— TASKS —
1: From the album review, list every Electric Circus track title given in quotation marks.
2: Output a passage from the album review without changes. Begin at the words "If Phrenology used" and stop after "a subtler uncertainty.".

[start DOCUMENT TEXT]

Monday, December 16, 2002

If Phrenology used its own selected “Roots” to thrust itself, through arcane knowledge, into the future, then Electric Circus, the second and greater album by Common, asks us to consider what that future would look like. As with the Roots, Common looks back to unexpected elements of history – the vision of the future which he constructs is ostensibly more straightforward than that of the Roots, though on closer examination it turns out to be a subtler uncertainty.

The cover, with its Sgt Pepper-style collage of collaborators and influences – though with the deep blue sky of dusk replacing the sky blue sky of dawn – indicates that we are back to a concept of omni-inclusive psychedelia, though its aesthetic arms stretch out wider. Certainly Electric Circus comes across as a more sober, but also deeper, counterpart to Stankonia – the stoned dislocation of the latter is still in evidence, but the belly laughs and surrealism are left in the background.

The album begins with a disconsolate music-box tinkling a lament, over which two members of African troupe Zap Mama offer a tribal chant. So this is confectionery, but with a history. A brief percussive flourish leads us into “Soul Power” an on-beat (and thus undanceable) canter through an environment which is far from decided (as signified by the sudden momentary deceleration a third of the way through).

“Aquarius,” as you might expect, stretches back to the halycon late ‘60s/early ‘70s aspirational vocal harmonising of the likes of the Fifth Dimension, Rotary Connection and Three Sounds (and, lest we forget, the Carpenters). It is still the dawning of a new age, if we want it, though the uncertainty is still delineated by the gradual de-symmetry of the vocals, becoming disparate and unclear (a trope which is repeated at strategic points throughout the album). Then we suddenly jump from the Fifth Dimension to Country Joe, with the so-meaningless-it-means-everything chant of “Electric Wire Hustler Flower” (half enticing/paradisical, half threatening/demonic), the vocals led by POD’s Sonny (“In Demons In”?). “The Hustle” is not a threnody for Van McCoy/Studio 54; rather a drunken stumble which becomes more disengaged the further it progresses, its very Clintonesque vocal lines (lead vocals here by Omar and Dart Chillz) bumping against a synth bass reminiscent of an imperfect (and therefore better) Eurythmics.

[end DOCUMENT TEXT]
[start DATA LISTING]

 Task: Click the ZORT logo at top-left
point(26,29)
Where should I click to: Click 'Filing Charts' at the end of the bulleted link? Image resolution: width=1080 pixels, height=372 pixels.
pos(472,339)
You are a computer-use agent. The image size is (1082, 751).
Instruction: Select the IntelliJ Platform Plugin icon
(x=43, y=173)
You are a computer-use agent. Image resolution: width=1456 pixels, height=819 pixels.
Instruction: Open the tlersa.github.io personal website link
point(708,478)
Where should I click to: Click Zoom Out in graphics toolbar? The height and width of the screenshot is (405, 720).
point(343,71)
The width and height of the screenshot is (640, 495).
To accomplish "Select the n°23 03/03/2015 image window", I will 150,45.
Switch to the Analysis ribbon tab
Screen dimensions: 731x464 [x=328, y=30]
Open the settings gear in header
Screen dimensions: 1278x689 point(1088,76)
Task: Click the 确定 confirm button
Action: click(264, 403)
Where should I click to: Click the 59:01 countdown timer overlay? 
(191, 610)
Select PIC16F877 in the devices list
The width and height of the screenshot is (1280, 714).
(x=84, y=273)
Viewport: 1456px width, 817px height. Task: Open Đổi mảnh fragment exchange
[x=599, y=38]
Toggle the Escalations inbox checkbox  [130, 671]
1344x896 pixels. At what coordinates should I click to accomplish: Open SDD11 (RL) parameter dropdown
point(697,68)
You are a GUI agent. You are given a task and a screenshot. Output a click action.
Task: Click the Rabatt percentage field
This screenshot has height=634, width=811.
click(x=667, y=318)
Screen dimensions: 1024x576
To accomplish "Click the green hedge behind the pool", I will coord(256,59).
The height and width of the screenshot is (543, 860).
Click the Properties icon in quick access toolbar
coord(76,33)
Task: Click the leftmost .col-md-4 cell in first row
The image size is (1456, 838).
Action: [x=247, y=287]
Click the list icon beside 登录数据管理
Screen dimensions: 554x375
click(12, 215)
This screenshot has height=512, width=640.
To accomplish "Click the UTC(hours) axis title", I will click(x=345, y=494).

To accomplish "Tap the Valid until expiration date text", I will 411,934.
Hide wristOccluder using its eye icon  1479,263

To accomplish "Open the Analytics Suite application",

[end DATA LISTING]

— RESULTS —
1:
"Soul Power"
"Aquarius"
"Electric Wire Hustler Flower"
"The Hustle"

2:
If Phrenology used its own selected “Roots” to thrust itself, through arcane knowledge, into the future, then Electric Circus, the second and greater album by Common, asks us to consider what that future would look like. As with the Roots, Common looks back to unexpected elements of history – the vision of the future which he constructs is ostensibly more straightforward than that of the Roots, though on closer examination it turns out to be a subtler uncertainty.